Whenever I’m around my Grandma I think about what my Senior Citizen future may be. For instance, at what age are blank sweatshirts with fabric-painted frogs on skis suddenly hip? At what point in my life will I find it absolutely necessary to deck myself out in red, white, blue and marry my passion for patriotism with a ‘fashionable’ flair?
When does the music of someone like Barry Manilow become the Radiohead of the elderly generation?
When do I suddenly find the need to speak only in metaphors and calmly recite, “a penny saved is a penny earned” as if it’s replaced my usual, “What’s up, bro?”
Living in Orange County has given me the opportunity to witness many people who settle within their fears of growing older much like their raised trucks and designer clothing. Thanks to groundbreaking programs like, “The Real Housewives” series we’ve learned as a culture that Mothers and daughters are almost indistinguishable in age thanks to the magic of plastic surgery, but it wasn’t until I recently discovered a business by my house that I felt they may have taken this concept a little too far.
There is a gym for the elderly by my house.
Let me repeat, there is a GRANDMA GYM by my house; and I ain’t talkin’ ‘bout no Curves.
I should preface that for the longest time I thought this business was actually a bank, and I could swear to you that Benjamin Franklin’s face is calmly situated within their shop window as if he’s the national spokesperson.
The entire premise seems like absurdist fodder for an Adam Sandler movie more than anything else.
Young, agile, ageless Sandler is either:
A) The snarky goofball who couldn’t find a better minimum-waged job than being an instructor at said gym where Grandmamas and old curmudgeons of the community unite to either embarrass him or embarrassingly hit on him.

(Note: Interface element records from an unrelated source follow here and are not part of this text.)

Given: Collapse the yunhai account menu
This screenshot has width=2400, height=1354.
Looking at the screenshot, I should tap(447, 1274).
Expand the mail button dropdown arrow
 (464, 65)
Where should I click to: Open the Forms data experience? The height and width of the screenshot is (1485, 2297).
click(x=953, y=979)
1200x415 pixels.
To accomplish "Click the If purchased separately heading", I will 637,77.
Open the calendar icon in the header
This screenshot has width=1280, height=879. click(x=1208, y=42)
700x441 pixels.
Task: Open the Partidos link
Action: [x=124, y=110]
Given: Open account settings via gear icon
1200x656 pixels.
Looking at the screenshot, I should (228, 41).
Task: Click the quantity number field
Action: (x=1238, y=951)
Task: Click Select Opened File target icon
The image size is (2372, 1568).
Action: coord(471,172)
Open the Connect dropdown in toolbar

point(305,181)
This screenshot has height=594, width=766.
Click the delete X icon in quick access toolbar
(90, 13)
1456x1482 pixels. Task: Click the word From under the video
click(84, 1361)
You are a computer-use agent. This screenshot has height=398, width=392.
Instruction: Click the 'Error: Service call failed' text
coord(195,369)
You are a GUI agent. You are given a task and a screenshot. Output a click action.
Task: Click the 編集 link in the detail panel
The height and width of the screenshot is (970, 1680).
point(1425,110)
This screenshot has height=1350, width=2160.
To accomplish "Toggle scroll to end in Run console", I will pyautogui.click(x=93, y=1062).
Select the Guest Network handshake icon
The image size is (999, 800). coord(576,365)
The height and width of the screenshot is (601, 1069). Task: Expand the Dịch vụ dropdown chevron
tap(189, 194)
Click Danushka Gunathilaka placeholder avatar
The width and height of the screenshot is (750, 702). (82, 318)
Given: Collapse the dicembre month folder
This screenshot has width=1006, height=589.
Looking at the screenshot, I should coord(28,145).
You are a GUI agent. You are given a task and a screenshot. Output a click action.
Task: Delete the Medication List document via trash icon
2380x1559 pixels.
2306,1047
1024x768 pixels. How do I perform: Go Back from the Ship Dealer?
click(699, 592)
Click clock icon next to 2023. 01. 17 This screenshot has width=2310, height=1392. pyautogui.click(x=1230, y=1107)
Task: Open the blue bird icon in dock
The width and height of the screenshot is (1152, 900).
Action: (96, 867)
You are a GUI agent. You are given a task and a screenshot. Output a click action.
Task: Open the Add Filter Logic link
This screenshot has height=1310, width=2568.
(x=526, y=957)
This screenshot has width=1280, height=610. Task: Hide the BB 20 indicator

Hilarity ensues.
or
B) The young, snarky goofball whose only attachment to family lies with his Grandmother who is a frequent patron of this business, and thus he visits her often – Hilarity ensues.
It’s aptly called, “Nifty after Fifty” and though I haven’t dared walk through its double-doors, I can only imagine what lurks beyond the threshold:
80-year old bitties devouring the gospel of Regis and Kelly on their individual treadmills.
Nanas lifting weights and “spotting” each other while Linda Rondstadt’s greatest hits blare in the background.
And worst of all, (and what truly summarizes my distaste) this introduces the most terrifying concept to be condensed into three words: old lady sweat.
No one likes it.
I’ll say it here: No one is impressed if Grandma can bench press 150 at the Christmas party.
No one wants to see wrinkly old lady abs on their morning walks.
And no one (and I mean no one) wants to see Nana sweat it to the oldies.
And yes, if they took their advertising to the airwaves I’m fairly certain Betty White would be enlisted as their own Valerie Bertinelli.
I’m not saying that Grandmas should descend into the darkness, stripped of their entitlement to looking good and feeling good with the onset of senility. I just think that nature should be acknowledged, bedazzled sweaters to be embraced and the institution of the Grandma to be something sacred, comforting, and nowhere near the likeness of Suzanne Somers.
If we lose our comfy, unconditionally loving Grandmamas, what else do we have left? As a twentysomething I often consider the tried and true archetypes of our culture to be something of comfort as I wander the world bedecked in my own brand of crazy.
I may not have my shit together, but at least in the back of my mind I always know I’m just a phone call and road trip away from eating the best love-filled food of my life, or having an awkward, yet tender conversation about what I’m doing with my life, even though Grandma never understands what any of it means.

This man is only a few weeks away from being another shirtless runner on the Venice Boardwalk. Making you never look the same at a pack of raisins, again.
My name is Julia Prescott, and I never want to hear the term, “G.I.L.F.” ever come into vogue.